> _Exercise_: Please, in the data that follows, copy exactly the lines from the line with "1314x716 pixels." through the last one, both included. Do not include pictures.

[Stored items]
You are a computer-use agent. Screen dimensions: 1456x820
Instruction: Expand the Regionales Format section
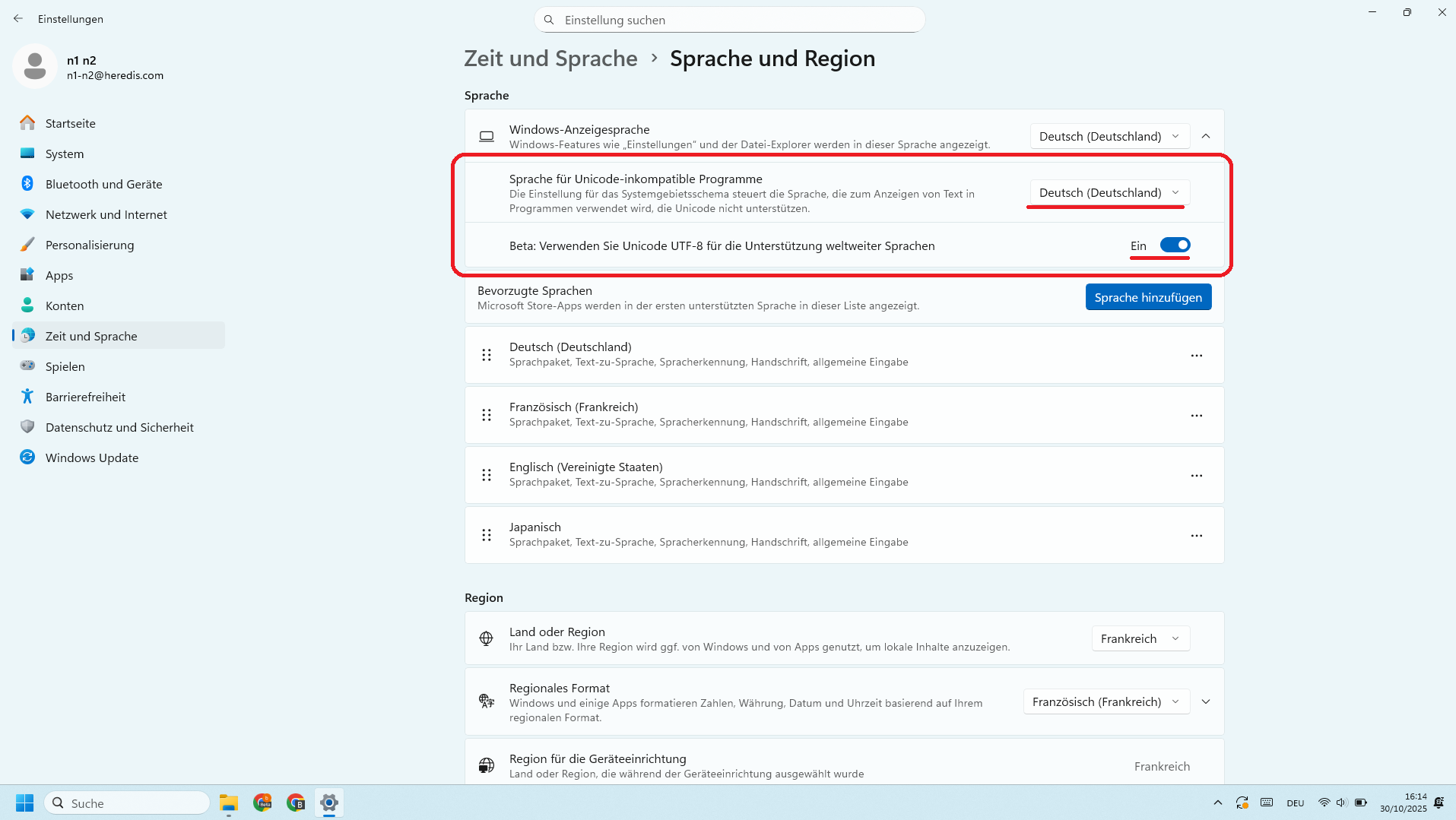(1206, 702)
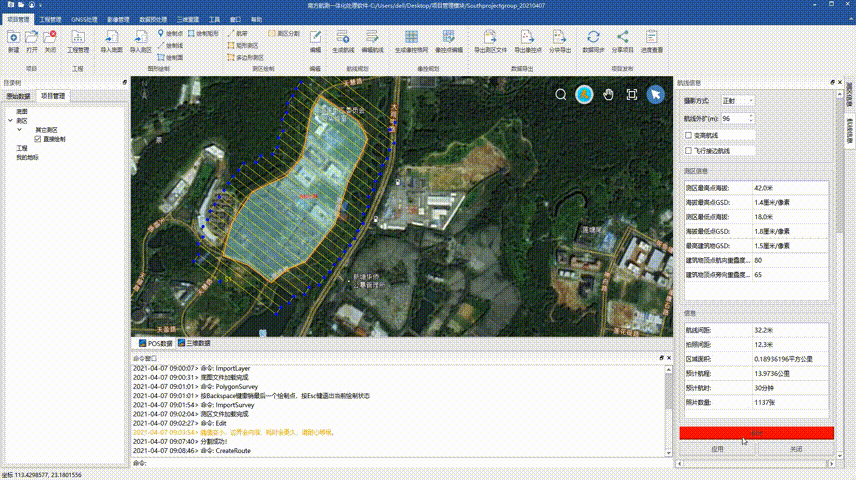Screen dimensions: 856x480
Task: Switch to the 原始数据 panel tab
Action: pos(20,96)
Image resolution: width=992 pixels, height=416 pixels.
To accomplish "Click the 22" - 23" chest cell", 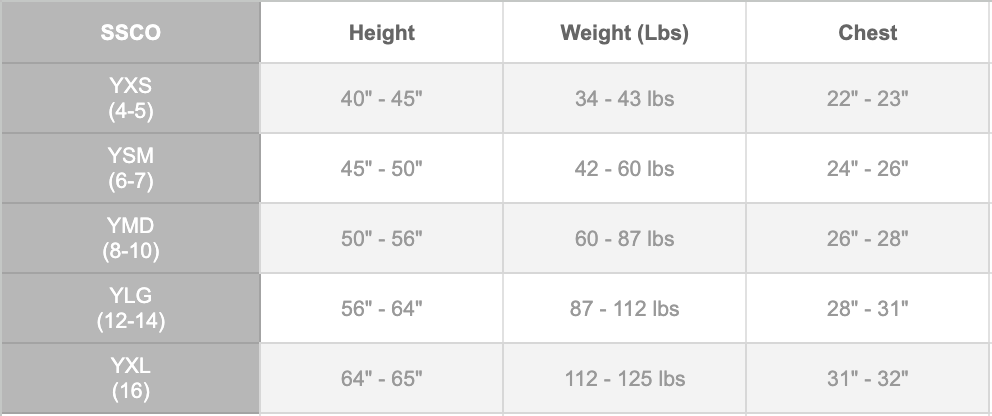I will click(x=867, y=98).
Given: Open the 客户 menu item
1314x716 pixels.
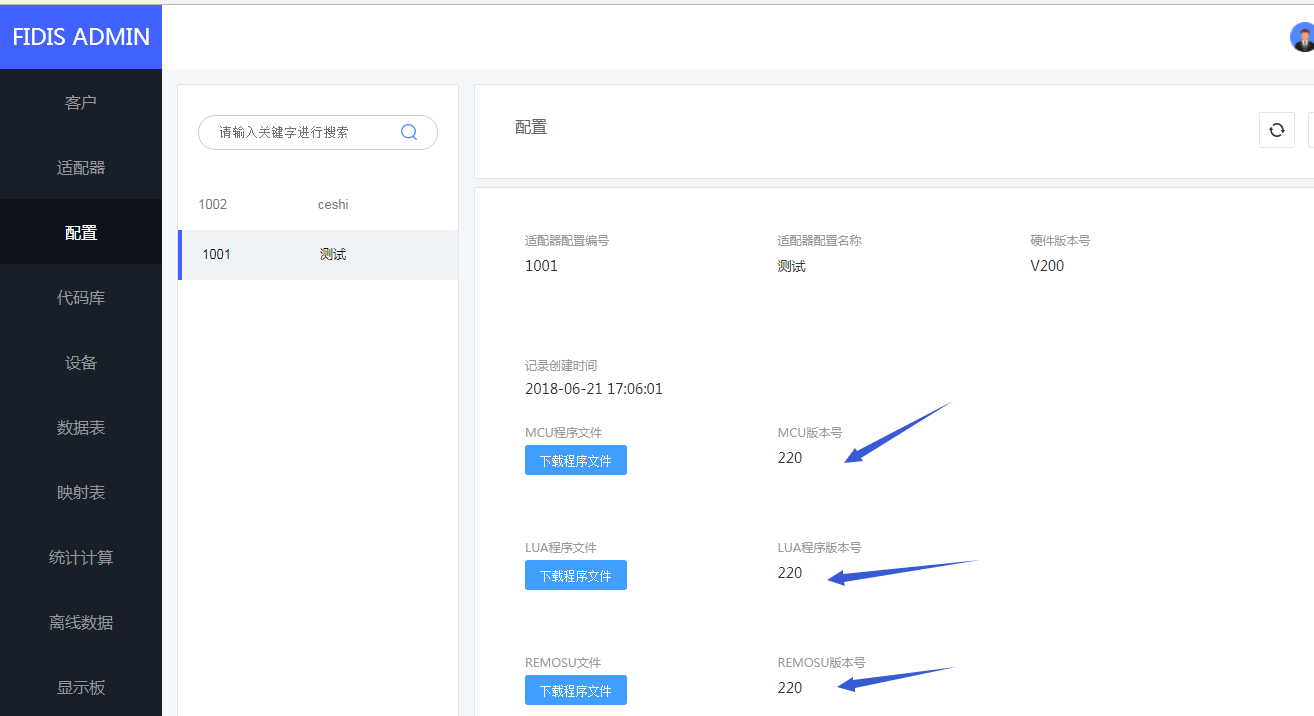Looking at the screenshot, I should 81,103.
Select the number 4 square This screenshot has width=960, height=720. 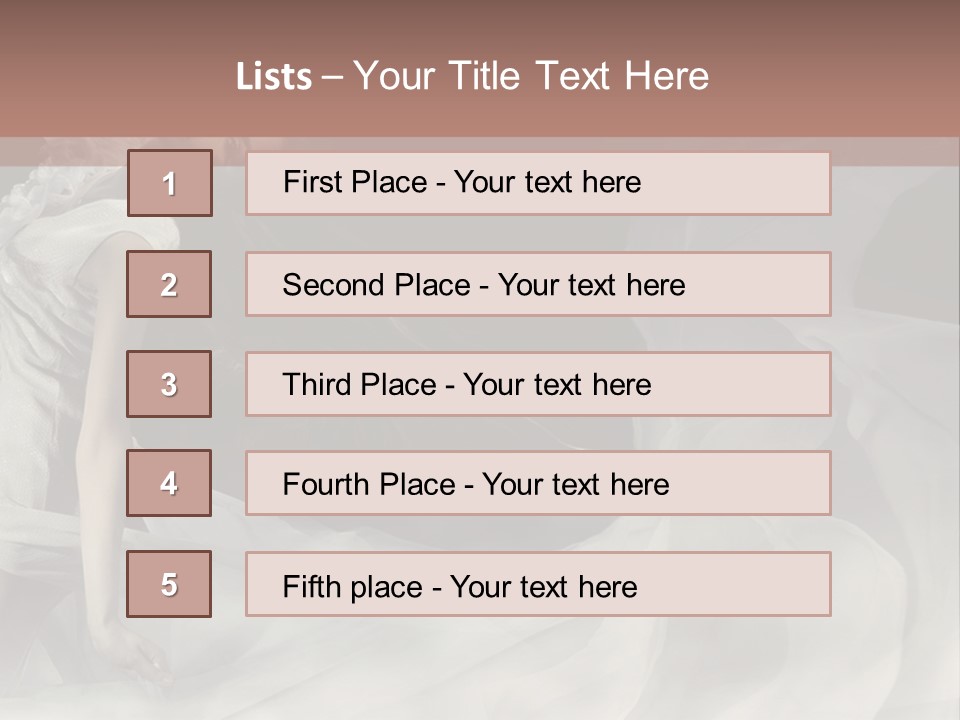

> _Answer to this task_:
1314x716 pixels.
Looking at the screenshot, I should 81,103.
Select the number 4 square This screenshot has width=960, height=720. 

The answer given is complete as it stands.